When Is Debt A Problem?

Debt and other liabilities become risky for a business when it cannot easily fulfill those obligations, either with free cash flow or by raising capital at an attractive price. If things get really bad, the lenders can take control of the business. However, a more frequent (but still costly) occurrence is where a company must issue shares at bargain-basement prices, permanently diluting shareholders, just to shore up its balance sheet. Having said that, the most common situation is where a company manages its debt reasonably well - and to its own advantage. When we examine debt levels, we first consider both cash and debt levels, together.

View our latest analysis for Kingfa Sci. & Tech

How Much Debt Does Kingfa Sci. & Tech Carry?

You can click the graphic below for the historical numbers, but it shows that as of December 2023 Kingfa Sci. & Tech had CN¥25.9b of debt, an increase on CN¥22.1b, over one year. On the flip side, it has CN¥3.76b in cash leading to net debt of about CN¥22.1b.

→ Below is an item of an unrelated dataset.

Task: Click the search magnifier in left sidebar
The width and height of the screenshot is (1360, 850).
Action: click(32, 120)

debt-equity-history-analysis
SHSE:600143 Debt to Equity History May 1st 2024

A Look At Kingfa Sci. & Tech's Liabilities

We can see from the most recent balance sheet that Kingfa Sci. & Tech had liabilities of CN¥23.3b falling due within a year, and liabilities of CN¥20.3b due beyond that. Offsetting these obligations, it had cash of CN¥3.76b as well as receivables valued at CN¥11.4b due within 12 months. So its liabilities total CN¥28.5b more than the combination of its cash and short-term receivables.

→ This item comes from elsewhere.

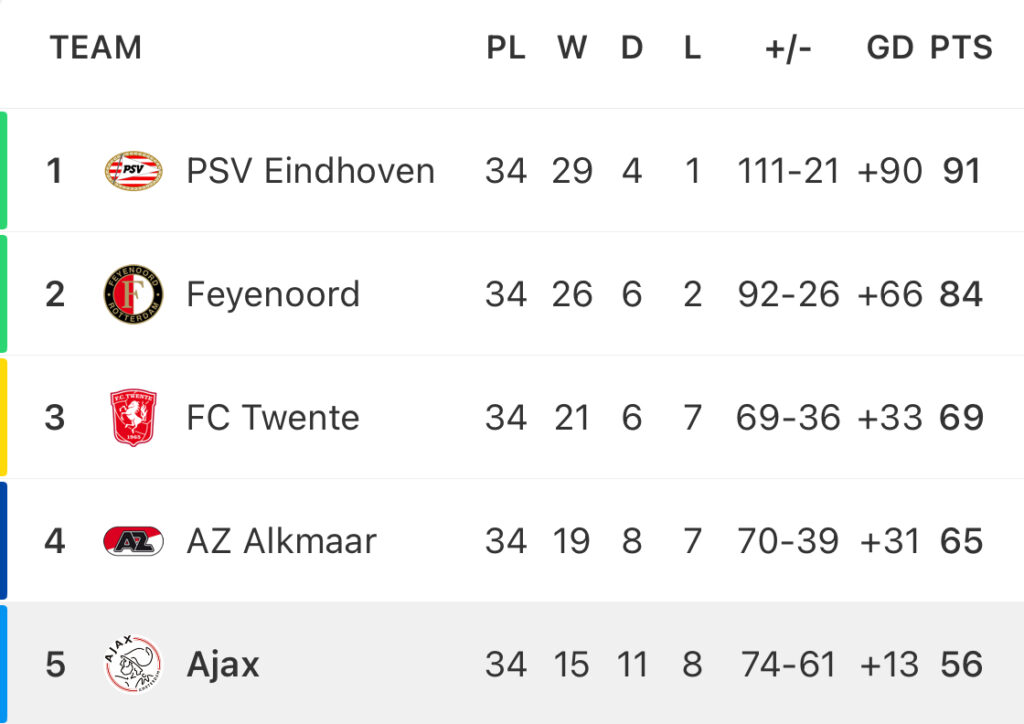Click the dark blue bar beside AZ Alkmaar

When you consider that this deficiency exceeds the company's CN¥19.9b market capitalization, you might well be inclined to review the balance sheet intently. In the scenario where the company had to clean up its balance sheet quickly, it seems likely shareholders would suffer extensive dilution.

We measure a company's debt load relative to its earnings power by looking at its net debt divided by its earnings before interest, tax, depreciation, and amortization (EBITDA) and by calculating how easily its earnings before interest and tax (EBIT) cover its interest expense (interest cover). The advantage of this approach is that we take into account both the absolute quantum of debt (with net debt to EBITDA) and the actual interest expenses associated with that debt (with its interest cover ratio).

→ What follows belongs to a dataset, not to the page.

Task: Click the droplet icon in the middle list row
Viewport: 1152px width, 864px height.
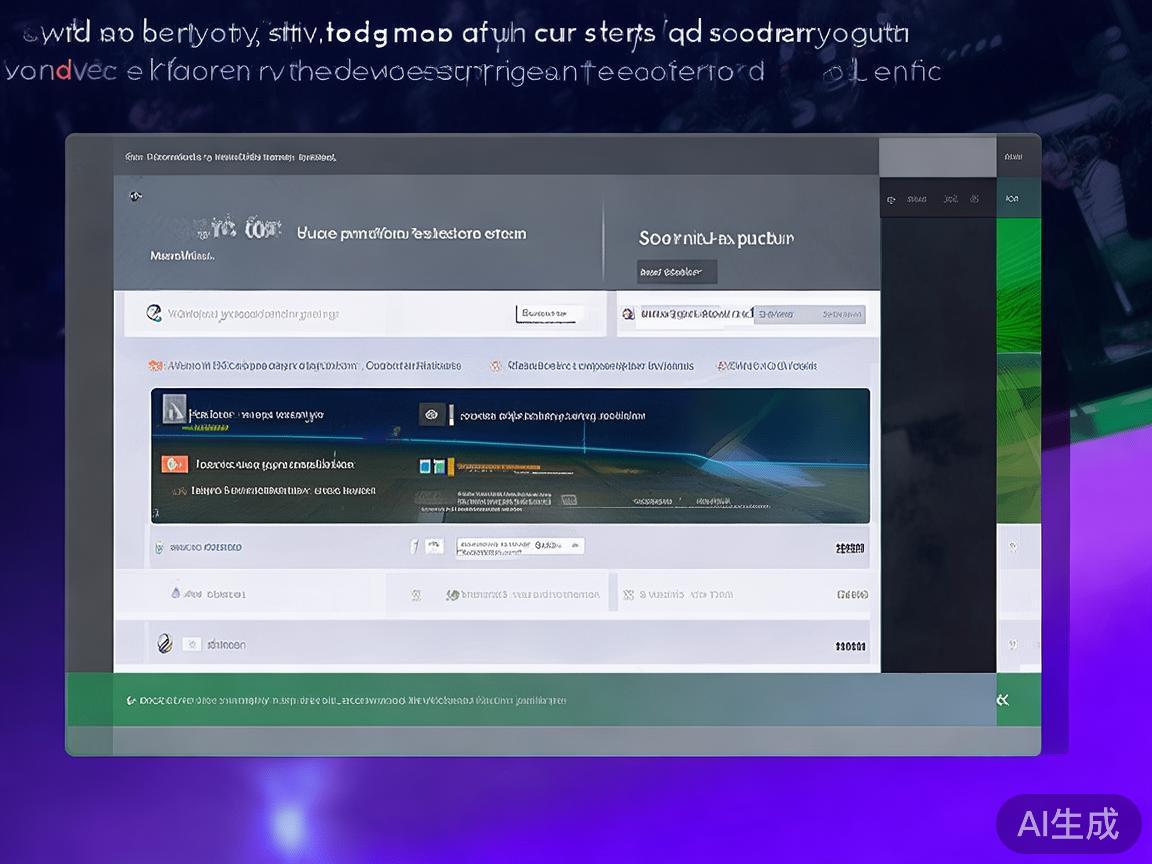Action: click(x=176, y=593)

Strangely Kingfa Sci. & Tech has a sky high EBITDA ratio of 6.1, implying high debt, but a strong interest coverage of 1k. This means that unless the company has access to very cheap debt, that interest expense will likely grow in the future. Importantly, Kingfa Sci. & Tech's EBIT fell a jaw-dropping 31% in the last twelve months. If that decline continues then paying off debt will be harder than selling foie gras at a vegan convention. There's no doubt that we learn most about debt from the balance sheet. But ultimately the future profitability of the business will decide if Kingfa Sci. & Tech can strengthen its balance sheet over time. So if you're focused on the future you can check out this free report showing analyst profit forecasts.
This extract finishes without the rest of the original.